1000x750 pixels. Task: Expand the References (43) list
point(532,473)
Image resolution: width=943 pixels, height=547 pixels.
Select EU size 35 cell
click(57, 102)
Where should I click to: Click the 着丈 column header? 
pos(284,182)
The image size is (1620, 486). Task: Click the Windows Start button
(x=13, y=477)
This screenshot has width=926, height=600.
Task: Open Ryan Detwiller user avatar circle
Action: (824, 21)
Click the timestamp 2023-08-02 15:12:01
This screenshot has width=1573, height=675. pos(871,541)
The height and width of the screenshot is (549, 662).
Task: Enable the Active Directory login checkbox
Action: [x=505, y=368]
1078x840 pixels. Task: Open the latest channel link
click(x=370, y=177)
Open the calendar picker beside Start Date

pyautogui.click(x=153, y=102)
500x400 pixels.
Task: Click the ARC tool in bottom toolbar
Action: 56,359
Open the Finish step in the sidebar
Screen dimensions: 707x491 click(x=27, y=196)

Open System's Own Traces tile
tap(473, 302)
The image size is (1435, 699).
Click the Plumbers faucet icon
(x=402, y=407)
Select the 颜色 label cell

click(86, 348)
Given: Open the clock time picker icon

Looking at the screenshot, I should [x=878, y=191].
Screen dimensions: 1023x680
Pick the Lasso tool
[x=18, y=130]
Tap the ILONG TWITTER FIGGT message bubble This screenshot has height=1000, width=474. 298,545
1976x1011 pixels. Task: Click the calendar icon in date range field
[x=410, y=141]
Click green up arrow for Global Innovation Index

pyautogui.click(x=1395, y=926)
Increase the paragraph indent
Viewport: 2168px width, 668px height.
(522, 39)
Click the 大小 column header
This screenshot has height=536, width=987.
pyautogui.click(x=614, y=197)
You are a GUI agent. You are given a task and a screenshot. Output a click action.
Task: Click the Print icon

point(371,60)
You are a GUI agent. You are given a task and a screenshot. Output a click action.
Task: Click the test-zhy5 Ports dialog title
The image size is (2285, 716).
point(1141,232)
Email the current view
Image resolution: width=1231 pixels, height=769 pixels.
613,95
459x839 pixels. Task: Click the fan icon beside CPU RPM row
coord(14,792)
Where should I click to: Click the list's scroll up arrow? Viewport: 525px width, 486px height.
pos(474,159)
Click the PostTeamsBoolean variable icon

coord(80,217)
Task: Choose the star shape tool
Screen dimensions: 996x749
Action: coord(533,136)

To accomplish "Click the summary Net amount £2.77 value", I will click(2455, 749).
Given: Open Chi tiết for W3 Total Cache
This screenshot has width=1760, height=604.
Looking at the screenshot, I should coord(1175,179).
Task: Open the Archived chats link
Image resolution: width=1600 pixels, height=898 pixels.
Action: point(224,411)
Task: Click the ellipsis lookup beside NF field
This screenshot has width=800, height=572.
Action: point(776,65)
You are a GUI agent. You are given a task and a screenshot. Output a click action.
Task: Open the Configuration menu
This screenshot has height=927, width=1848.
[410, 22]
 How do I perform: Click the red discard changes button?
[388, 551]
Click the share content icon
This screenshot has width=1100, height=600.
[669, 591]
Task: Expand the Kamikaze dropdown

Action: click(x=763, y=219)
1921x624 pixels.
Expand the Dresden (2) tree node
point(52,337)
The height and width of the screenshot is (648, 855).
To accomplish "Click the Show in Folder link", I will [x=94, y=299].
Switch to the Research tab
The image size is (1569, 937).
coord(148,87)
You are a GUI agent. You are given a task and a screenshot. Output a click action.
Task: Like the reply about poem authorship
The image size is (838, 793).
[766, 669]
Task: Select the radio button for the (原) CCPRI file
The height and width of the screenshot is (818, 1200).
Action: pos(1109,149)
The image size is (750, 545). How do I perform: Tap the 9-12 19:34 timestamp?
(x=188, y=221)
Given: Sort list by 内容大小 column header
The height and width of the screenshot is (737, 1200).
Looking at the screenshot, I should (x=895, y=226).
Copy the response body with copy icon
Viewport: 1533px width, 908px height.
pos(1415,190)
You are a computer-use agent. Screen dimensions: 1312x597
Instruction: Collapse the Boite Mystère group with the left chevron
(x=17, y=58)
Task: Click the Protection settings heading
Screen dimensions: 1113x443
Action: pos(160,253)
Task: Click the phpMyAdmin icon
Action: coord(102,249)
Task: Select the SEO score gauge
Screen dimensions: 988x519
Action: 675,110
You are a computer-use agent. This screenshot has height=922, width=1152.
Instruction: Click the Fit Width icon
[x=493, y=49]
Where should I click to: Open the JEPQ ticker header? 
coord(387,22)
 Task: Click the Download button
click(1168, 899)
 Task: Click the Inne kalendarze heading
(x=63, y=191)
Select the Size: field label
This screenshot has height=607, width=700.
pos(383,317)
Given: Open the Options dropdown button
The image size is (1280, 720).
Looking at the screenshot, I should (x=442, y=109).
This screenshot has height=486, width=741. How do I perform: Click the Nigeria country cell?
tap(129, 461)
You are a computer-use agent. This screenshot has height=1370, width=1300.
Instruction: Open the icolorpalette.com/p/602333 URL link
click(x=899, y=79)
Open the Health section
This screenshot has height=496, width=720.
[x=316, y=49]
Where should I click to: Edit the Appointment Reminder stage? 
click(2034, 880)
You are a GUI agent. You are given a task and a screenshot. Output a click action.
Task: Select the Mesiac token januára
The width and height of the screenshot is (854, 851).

## [AIM OF THE EXERCISE]
Give back all the material, with each line exactly as it stands.

## [RESULT FOR THIS EXERCISE]
1000x750 pixels. Task: Expand the References (43) list
point(532,473)
Image resolution: width=943 pixels, height=547 pixels.
Select EU size 35 cell
click(57, 102)
Where should I click to: Click the 着丈 column header? 
pos(284,182)
The image size is (1620, 486). Task: Click the Windows Start button
(x=13, y=477)
This screenshot has width=926, height=600.
Task: Open Ryan Detwiller user avatar circle
Action: (824, 21)
Click the timestamp 2023-08-02 15:12:01
This screenshot has width=1573, height=675. pos(871,541)
The height and width of the screenshot is (549, 662).
Task: Enable the Active Directory login checkbox
Action: [x=505, y=368]
1078x840 pixels. Task: Open the latest channel link
click(x=370, y=177)
Open the calendar picker beside Start Date

pyautogui.click(x=153, y=102)
500x400 pixels.
Task: Click the ARC tool in bottom toolbar
Action: 56,359
Open the Finish step in the sidebar
Screen dimensions: 707x491 click(x=27, y=196)

Open System's Own Traces tile
tap(473, 302)
The image size is (1435, 699).
Click the Plumbers faucet icon
(x=402, y=407)
Select the 颜色 label cell

click(86, 348)
Given: Open the clock time picker icon

Looking at the screenshot, I should [x=878, y=191].
Screen dimensions: 1023x680
Pick the Lasso tool
[x=18, y=130]
Tap the ILONG TWITTER FIGGT message bubble This screenshot has height=1000, width=474. 298,545
1976x1011 pixels. Task: Click the calendar icon in date range field
[x=410, y=141]
Click green up arrow for Global Innovation Index

pyautogui.click(x=1395, y=926)
Increase the paragraph indent
Viewport: 2168px width, 668px height.
(522, 39)
Click the 大小 column header
This screenshot has height=536, width=987.
pyautogui.click(x=614, y=197)
You are a GUI agent. You are given a task and a screenshot. Output a click action.
Task: Click the Print icon

point(371,60)
You are a GUI agent. You are given a task and a screenshot. Output a click action.
Task: Click the test-zhy5 Ports dialog title
The image size is (2285, 716).
point(1141,232)
Email the current view
Image resolution: width=1231 pixels, height=769 pixels.
613,95
459x839 pixels. Task: Click the fan icon beside CPU RPM row
coord(14,792)
Where should I click to: Click the list's scroll up arrow? Viewport: 525px width, 486px height.
pos(474,159)
Click the PostTeamsBoolean variable icon

coord(80,217)
Task: Choose the star shape tool
Screen dimensions: 996x749
Action: coord(533,136)

To accomplish "Click the summary Net amount £2.77 value", I will click(2455, 749).
Given: Open Chi tiết for W3 Total Cache
This screenshot has width=1760, height=604.
Looking at the screenshot, I should coord(1175,179).
Task: Open the Archived chats link
Image resolution: width=1600 pixels, height=898 pixels.
Action: point(224,411)
Task: Click the ellipsis lookup beside NF field
This screenshot has width=800, height=572.
Action: point(776,65)
You are a GUI agent. You are given a task and a screenshot. Output a click action.
Task: Open the Configuration menu
This screenshot has height=927, width=1848.
[410, 22]
 How do I perform: Click the red discard changes button?
[388, 551]
Click the share content icon
This screenshot has width=1100, height=600.
[669, 591]
Task: Expand the Kamikaze dropdown

Action: click(x=763, y=219)
1921x624 pixels.
Expand the Dresden (2) tree node
point(52,337)
The height and width of the screenshot is (648, 855).
To accomplish "Click the Show in Folder link", I will [x=94, y=299].
Switch to the Research tab
The image size is (1569, 937).
coord(148,87)
You are a GUI agent. You are given a task and a screenshot. Output a click action.
Task: Like the reply about poem authorship
The image size is (838, 793).
[766, 669]
Task: Select the radio button for the (原) CCPRI file
The height and width of the screenshot is (818, 1200).
Action: pos(1109,149)
The image size is (750, 545). How do I perform: Tap the 9-12 19:34 timestamp?
(x=188, y=221)
Given: Sort list by 内容大小 column header
The height and width of the screenshot is (737, 1200).
Looking at the screenshot, I should (x=895, y=226).
Copy the response body with copy icon
Viewport: 1533px width, 908px height.
pos(1415,190)
You are a computer-use agent. Screen dimensions: 1312x597
Instruction: Collapse the Boite Mystère group with the left chevron
(x=17, y=58)
Task: Click the Protection settings heading
Screen dimensions: 1113x443
Action: pos(160,253)
Task: Click the phpMyAdmin icon
Action: coord(102,249)
Task: Select the SEO score gauge
Screen dimensions: 988x519
Action: 675,110
You are a computer-use agent. This screenshot has height=922, width=1152.
Instruction: Click the Fit Width icon
[x=493, y=49]
Where should I click to: Open the JEPQ ticker header? 
coord(387,22)
 Task: Click the Download button
click(1168, 899)
 Task: Click the Inne kalendarze heading
(x=63, y=191)
Select the Size: field label
This screenshot has height=607, width=700.
pos(383,317)
Given: Open the Options dropdown button
The image size is (1280, 720).
Looking at the screenshot, I should (x=442, y=109).
This screenshot has height=486, width=741. How do I perform: Click the Nigeria country cell?
tap(129, 461)
You are a computer-use agent. This screenshot has height=1370, width=1300.
Instruction: Open the icolorpalette.com/p/602333 URL link
click(x=899, y=79)
Open the Health section
This screenshot has height=496, width=720.
[x=316, y=49]
Where should I click to: Edit the Appointment Reminder stage? 
click(2034, 880)
You are a GUI agent. You are given a task and a screenshot. Output a click action.
Task: Select the Mesiac token januára
The width and height of the screenshot is (854, 851).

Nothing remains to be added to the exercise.